New Land, part of The Middle Place series – a personal project on place, perception and understanding.
Your work tends to manifest itself in a variety of outlets, from printed to animated. How important is it for you to keep multidisciplinary?
Yeah it’s really important I think.
I often find I get ideas when I’m working on something completely different – particularly when I’m in the midst of an animation project with no time to do anything else. I think it keeps things fresh for me, so I never get bored of what I’m doing and encourages me to continue to be curious and explore.
How have your previous residencies shaped your practice?
The residency projects I’ve done have had a massive influence on my practice – I probably think about being back in the bothy on Eigg most days.
Doing a residency is a great way to challenge yourself, engage with different people/communities/ideas and learn new things. I kind of think of it as a life experience, which gives you a much wider viewpoint to draw from when creating future work. Having the opportunity of a bit of space to think and explore is really important for me.
I did a couple of workshops with the school and community on Eigg, and have done a few more since as a result, focusing on experimental map making, printmaking and animation.
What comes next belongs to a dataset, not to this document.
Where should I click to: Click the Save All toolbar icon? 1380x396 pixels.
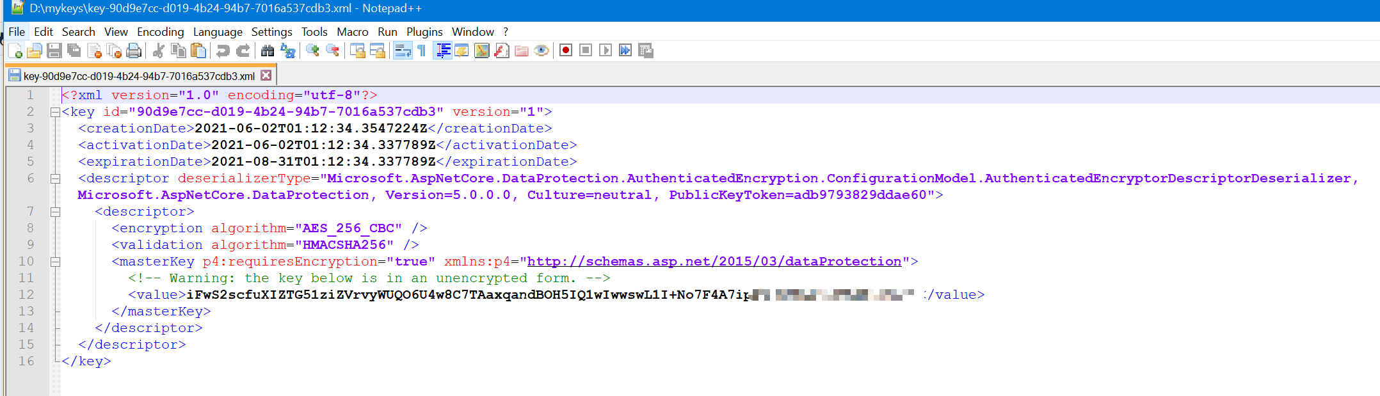coord(74,51)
Aside from the obvious good karma of sharing your skills and having fun with it, it’s also made me much more aware of the potential for my work to be interactive and how much I enjoy asking people to engage with materials and create something themselves.
Mapping Eigg, shortlisted series for the World Illustration Awards 2015.
You recently got shortlisted for the World Illustration Awards with ‘Mapping Eigg’. Tell us more about this project and the process behind it.
Well this series was the outcome from a residency on the Isle of Eigg on the West coast of Scotland. I was invited by the lifeoffthegrid.net project at University of Edinburgh to examine how maps are perceived and used on the island, relating to the infrastructure of an off-grid community. I was interested in exploring the idea that maps fundamentally describe how we navigate the world through graphic abstraction, how markings in the land can influence graphic notation or vice versa and how the experience of space/place can be represented visually.
So I spent 2 weeks in a bothy, as part of the bothy project, exploring the island and meeting with some of the islanders to look at and chat about maps. I became interested in how maps seemed to be the catalyst for story telling, so thought I would try and make work using semi-abstract, cartographic and diagrammatic motifs to tell the stories I had experienced/discovered on the island, aiming to represent how I perceived and remembered the particular experiences and the spaces they occurred. The resulting “maps” aim to represent particular narratives from conversations, journeys and observations made during the residency – referencing locations, routes and elements of visible/invisible infrastructure.
To create the images I settled on what narratives I wanted to “map” and started drawing out how I could represent them, developing a visual language. Part of the brief was to have a tangible outcome, perhaps an edition, so I decided to create lino-prints, turning the bothy into a mini print studio. I had printing materials with me to do workshops with the school and local community. I really enjoyed printing in an environment out with the studio, but felt the images still needed developed. So when I got home I worked the images up digitally and created a screen-printed edition.
You can see more about the project on the bothy project blog – www.thebothyproject.org/david-lemm
Landmarks – Series exploring abstract aesthetics and subjective experience
What outcomes can we expect to see from your current residency in House of Illustration?
I’m still very much in the research stage, but already I think I’ll be doing less digital work. One of my reasons for applying was to explore different techniques, perhaps focusing on a hand made/physical approach and I’ve been drawing a lot more than I have for ages, so maybe some of that will see it past development stages. I have a work in progress exhibition 5-8th November, then the full exhibition in January, so have a bit of time and don’t want to plan too much too soon. I’m also doing workshops and events around Granary Square and N1C, which will inform my outcomes.
It’s such an interesting time around Kings Cross, which I didn’t realise when I applied. I’m going to be developing some ideas from the “Mapping Eigg” project, exploring map-making in relation to the local area and considering how illustration can almost be thought of in ethnographic terms as a tool for exploring, representing and maybe understanding the world.